Zittingsplaats Utrecht Bestuursrecht zaaknummer: NL20.14364
uitspraak van de voorzieningenrechter in de zaak tussen

[verzoeker] , verzoeker V-nummer: [V-nummer] (gemachtigde: mr. A. Heida),

en
de Staatssecretaris van Justitie en Veiligheid, verweerder (gemachtigde: mr. A. Hadfy Kovacs).

Procesverloop

Bij besluit van 20 juli 2020 (het bestreden besluit) heeft verweerder de aanvraag van verzoeker tot het verlenen van een verblijfsvergunning asiel voor bepaalde tijd in de algemene asielprocedure afgewezen als kennelijk ongegrond.
Verzoeker heeft tegen het bestreden besluit beroep ingesteld.
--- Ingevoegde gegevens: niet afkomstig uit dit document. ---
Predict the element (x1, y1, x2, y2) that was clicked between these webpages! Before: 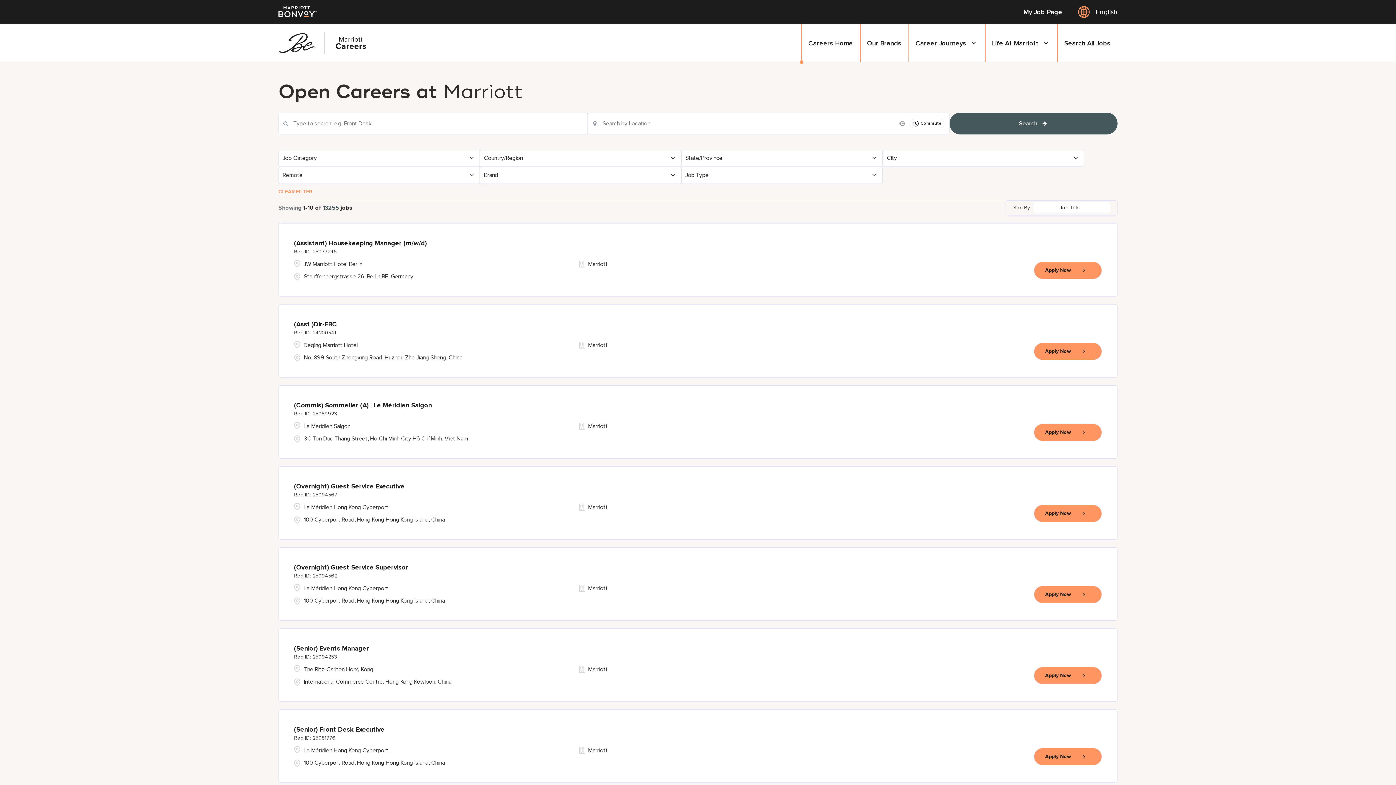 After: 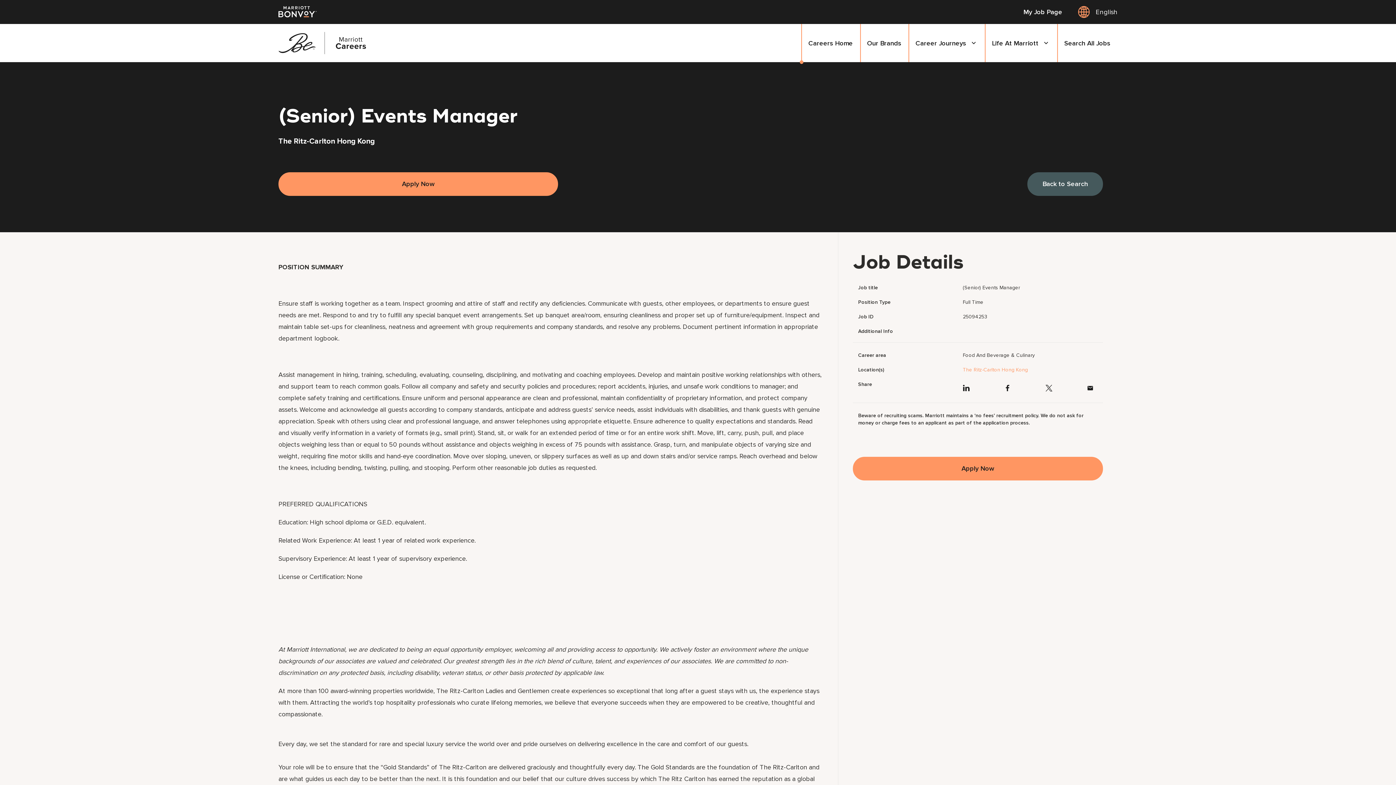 Action: bbox: (1034, 667, 1102, 684) label: Apply Now, (Senior) Events Manager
Hij heeft verder de voorzieningenrechter verzocht om een voorlopige voorziening te treffen.
Verweerder heeft een verweerschrift ingediend.
Het onderzoek ter zitting heeft, tezamen met de behandeling van het door verzoeker ingediende beroep, geregistreerd onder het zaaknummer NL20.14363, plaatsgevonden op 19 augustus 2020. Verzoeker is niet verschenen maar heeft zich laten vertegenwoordigen door mr. W.A. Berghuis, zijnde de waarnemer van zijn gemachtigde. Verweerder heeft zich laten vertegenwoordigen door zijn gemachtigde.

Overwegingen

Bij uitspraak van vandaag heeft de rechtbank het beroep, geregistreerd onder het zaaknummer NL20.14363, niet-ontvankelijk verklaard. Gegeven de beslissing in de hoofdzaak is er geen grond voor het treffen van de gevraagde voorlopige voorziening. De voorzieningenrechter wijst het verzoek om die reden af.
Voor een proceskostenveroordeling bestaat geen aanleiding.

Beslissing

De voorzieningenrechter wijst het verzoek om een voorlopige voorziening te treffen af.
Deze uitspraak is gedaan door mr. M. Ramsaroep, voorzieningenrechter, in aanwezigheid van mr. E. Kersten, griffier.
Als gevolg van maatregelen rondom het Coronavirus is deze uitspraak niet uitgesproken op een openbare uitsprakenzitting. Zodra het openbaar uitspreken weer mogelijk is, wordt deze uitspraak, voor zover nodig, alsnog in het openbaar uitgesproken.
De uitspraak is bekendgemaakt op:
27 augustus 2020

Documentcode: [documentcode]

Rechtsmiddel

Tegen deze uitspraak staat geen rechtsmiddel open.